If they were to go one step further and link satisfactory health checks or the taking of action to resolve any health issues with the provision of remuneration or benefits, this would seem on the face of it to be toeing the government line.
However, it is not quite that simple. There would be potentially serious concerns about this sort of approach from a disability discrimination point of view – allowances would need to be made for any underlying conditions and employers would need to be extremely careful to ensure that employees who are disabled for the purposes of the DDA were not put at any sort of disadvantage.
In addition, employees (and unions, where relevant) are likely to take the view that many such provisions would constitute an unwarranted and unacceptable intrusion on their private life, particularly if their weight has no immediate or ascertainable impact on their performance at work.
Much would depend on the reasonableness of any demands made of the individual employees by the employer (encouraging staff to lose weight and offering assistance in doing so may be acceptable; basing remuneration or promotion decisions on a failure to do so is less likely to be appropriate).

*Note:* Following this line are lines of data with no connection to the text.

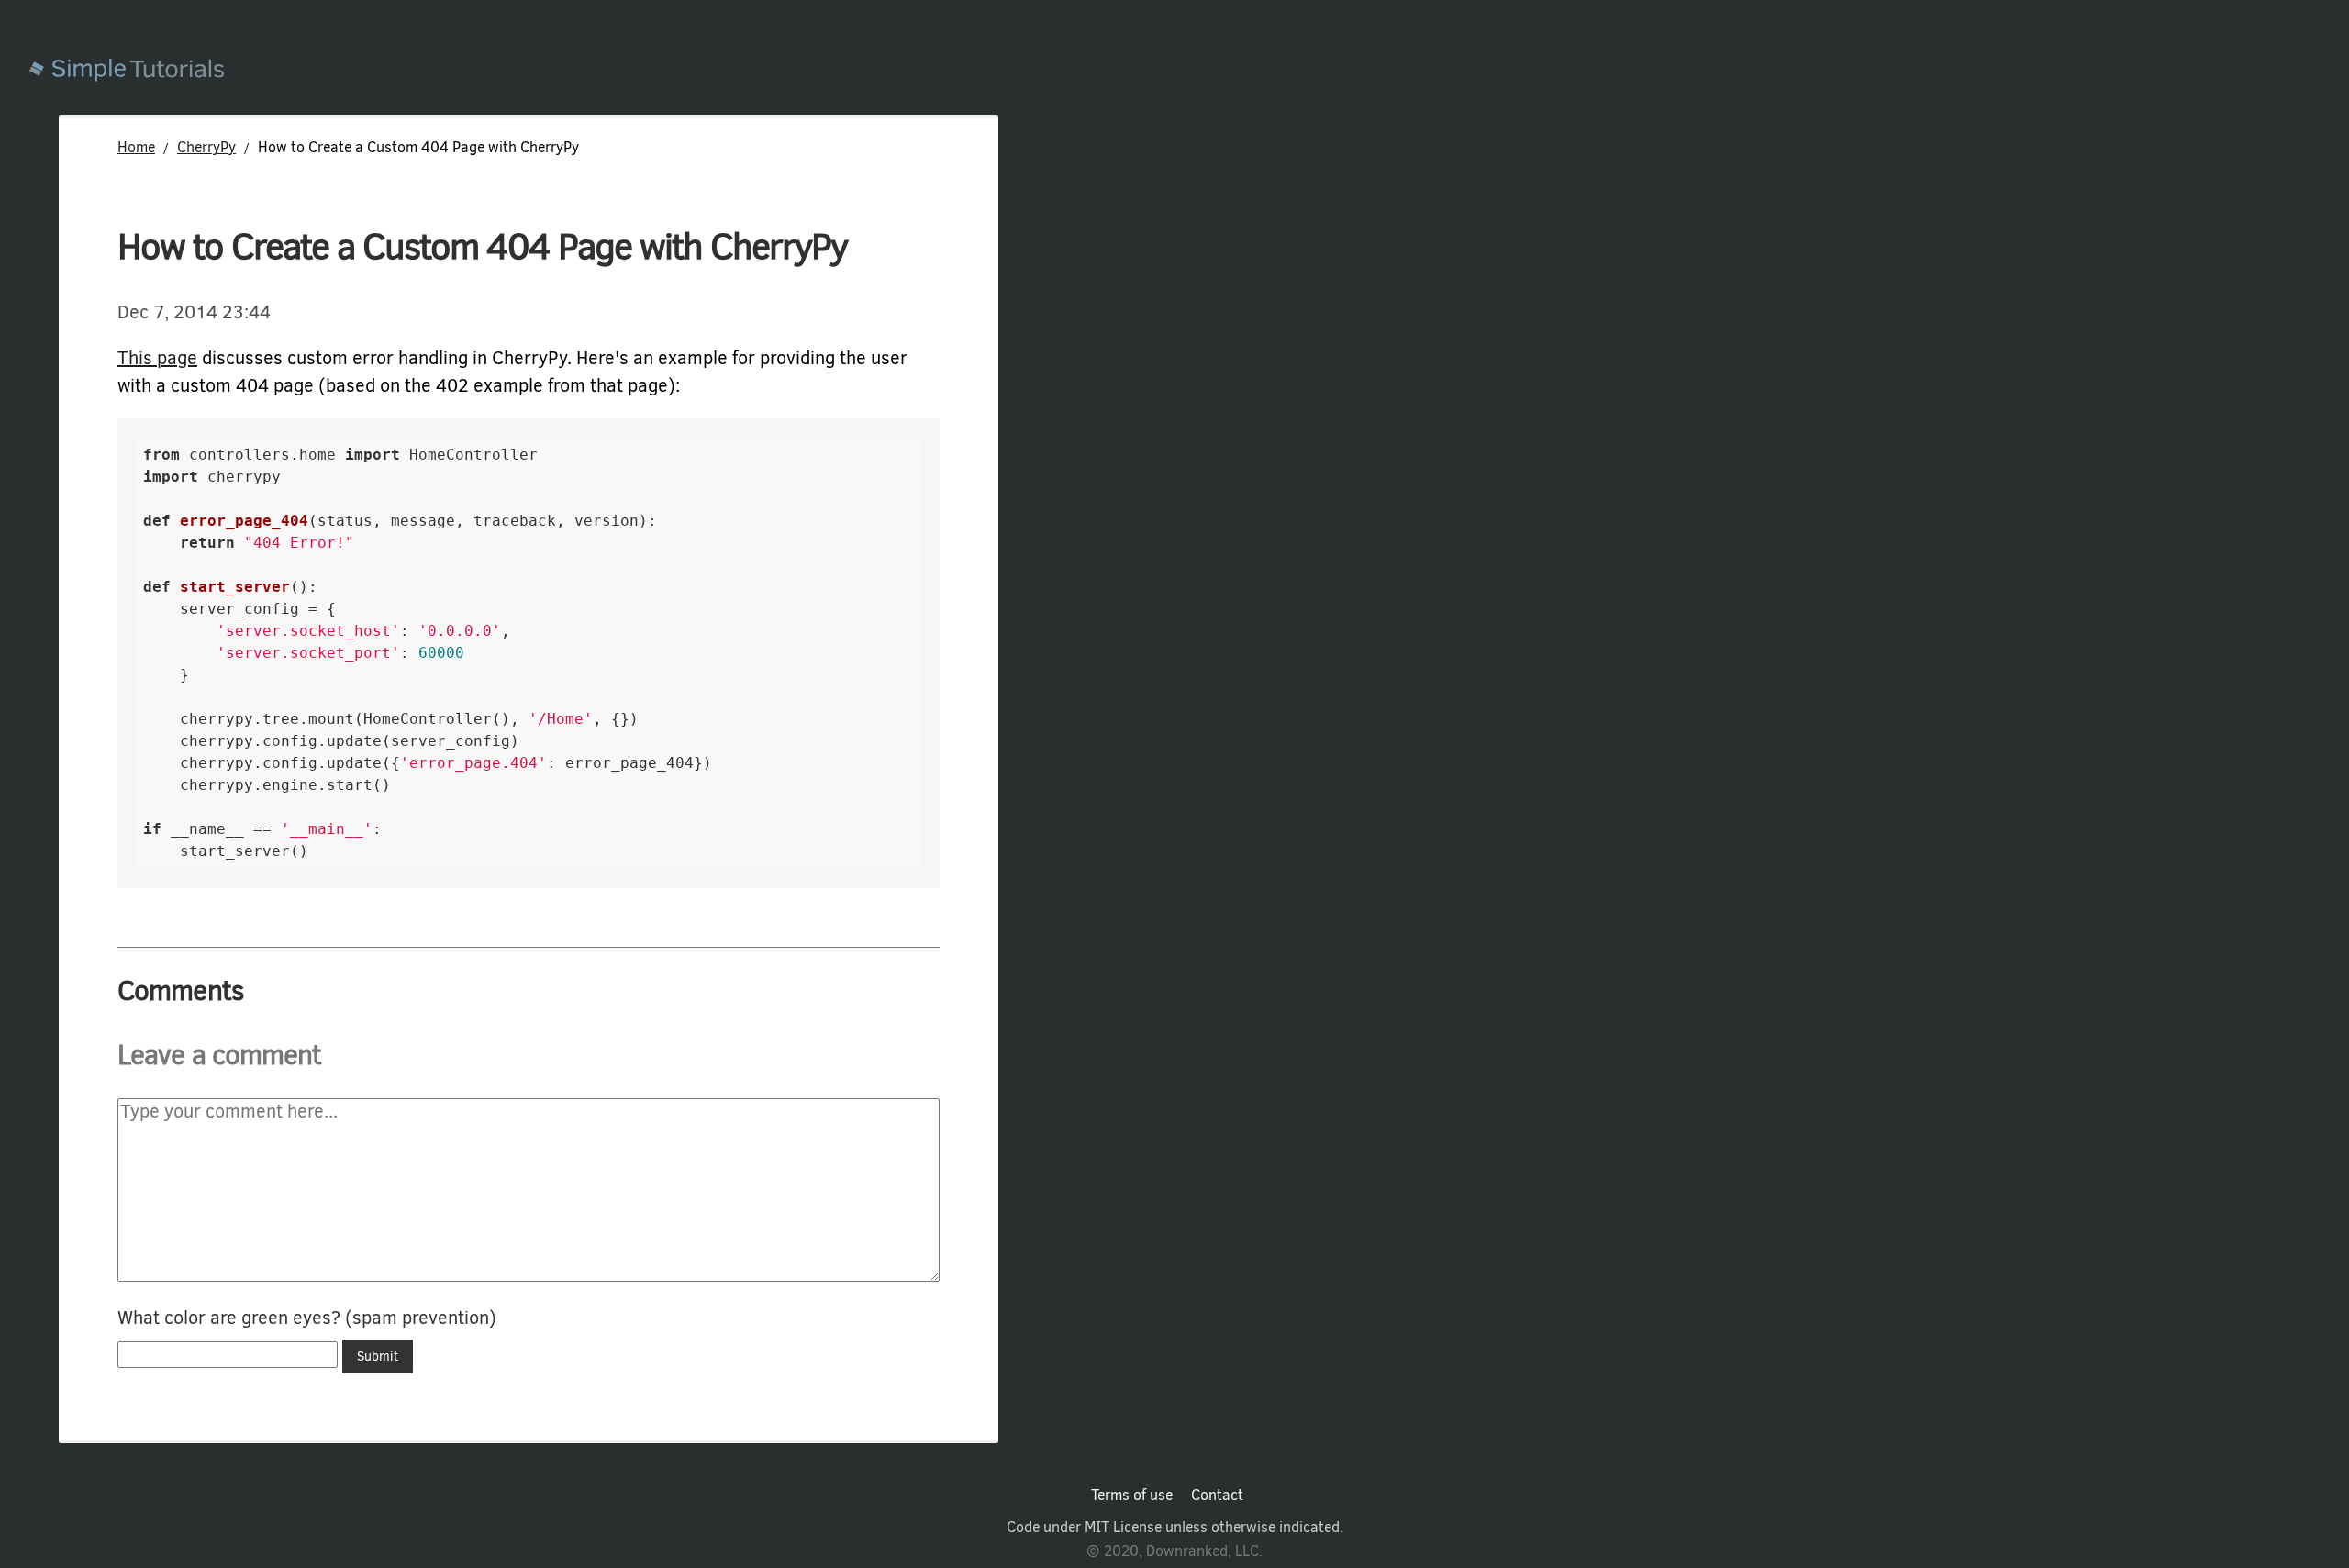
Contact (1217, 1495)
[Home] (1189, 72)
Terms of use (1132, 1495)
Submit (377, 1356)
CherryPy (206, 147)
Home (136, 147)
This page (157, 358)
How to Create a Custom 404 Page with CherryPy (482, 246)
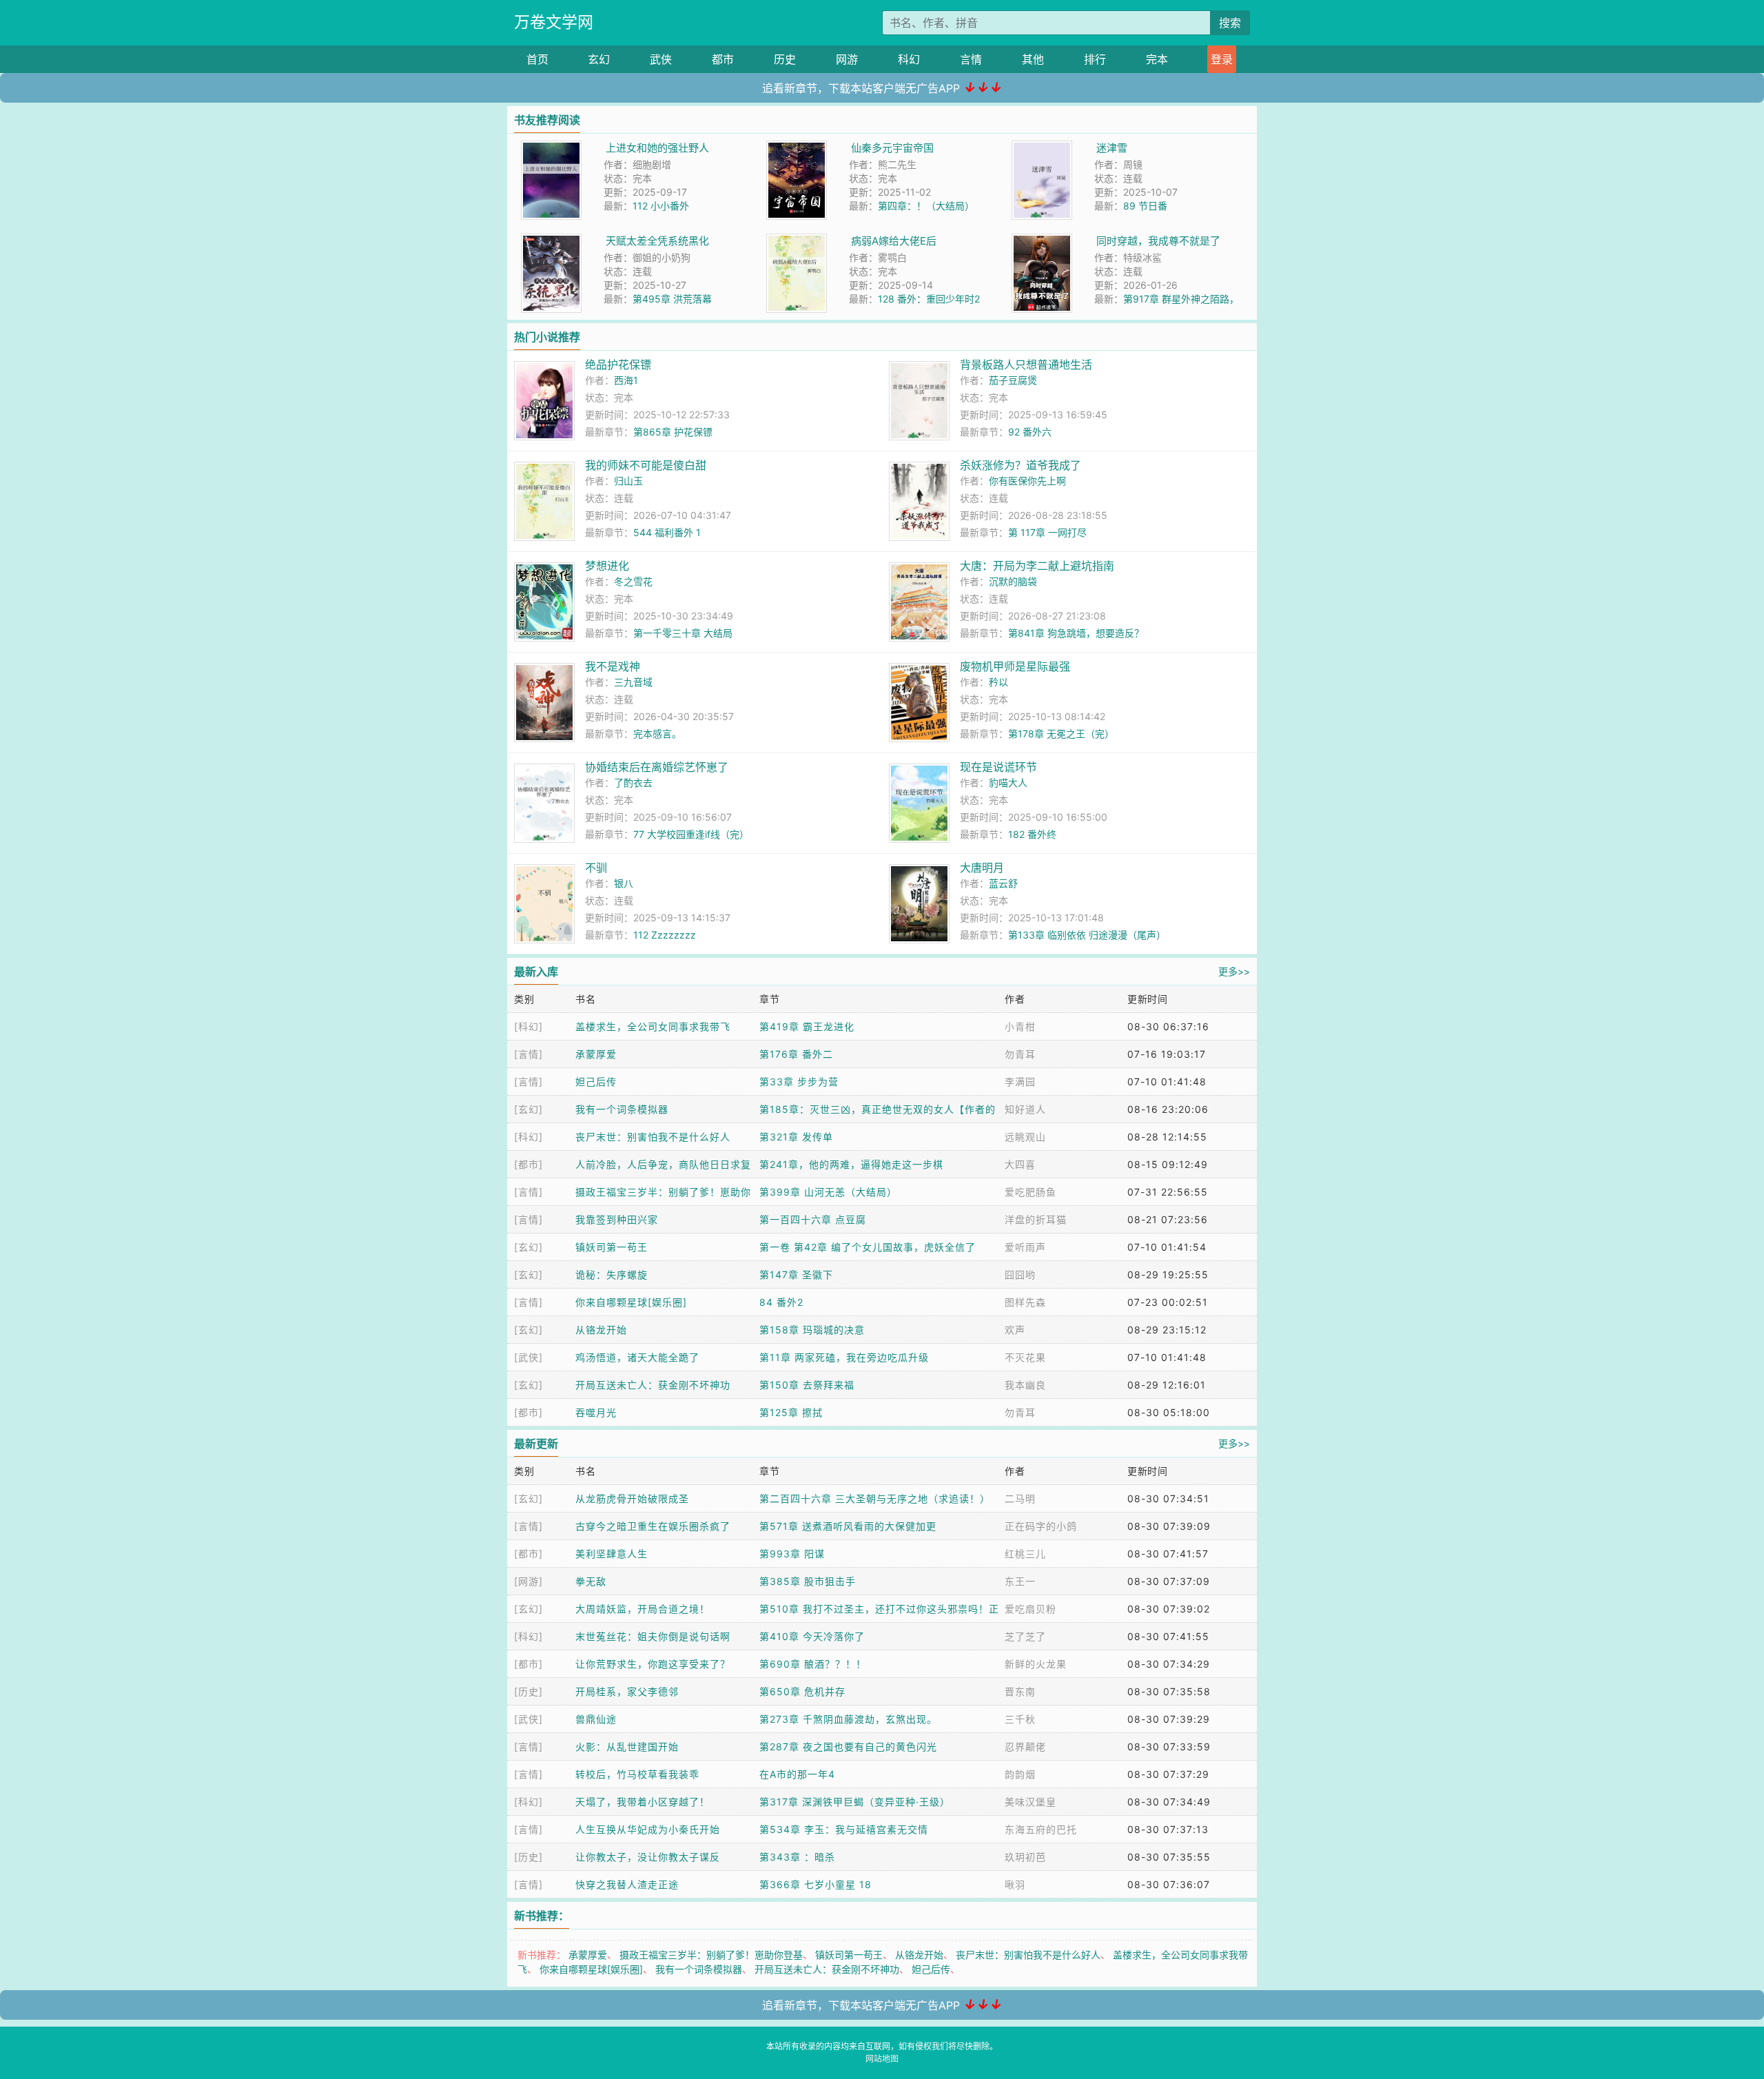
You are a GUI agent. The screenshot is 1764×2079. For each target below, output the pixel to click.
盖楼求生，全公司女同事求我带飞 (652, 1026)
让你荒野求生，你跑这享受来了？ (652, 1664)
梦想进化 (607, 566)
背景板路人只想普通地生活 (1026, 364)
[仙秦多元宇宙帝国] (796, 148)
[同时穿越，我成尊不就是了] (1042, 241)
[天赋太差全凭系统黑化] (551, 241)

However, for an individual who is in denial of their condition or unwilling to accept treatment or assistance, potential arguments about bullying or harassment by an employer could arise if the employee was sanctioned or penalised for failing to take appropriate action to lose weight, even when advised to do so by a doctor.
This all, of course, presupposes that obesity is a health issue about which individual employees can easily take action. It is not only the Size Acceptance Movement and other related campaign groups which would have us believe that this is often not the case.
The scientific consensus is that the continuing growth in the levels of obesity is not predominantly a matter of personal choice, but more the result of a so-called “obesogenic” environment – in other words, the world we live in allows and facilitates obesity. Which puts the pressure to take action squarely back on employers to provide an environment which encourages and facilitates weight loss and a healthy lifestyle.
While we are unlikely to see anti-fattist legislation on the statute books any time soon, this is clearly an issue which is going to grow and grow. Employers need to ensure they are acting appropriately while remaining cautious about how far they push their efforts to slim down their workforce.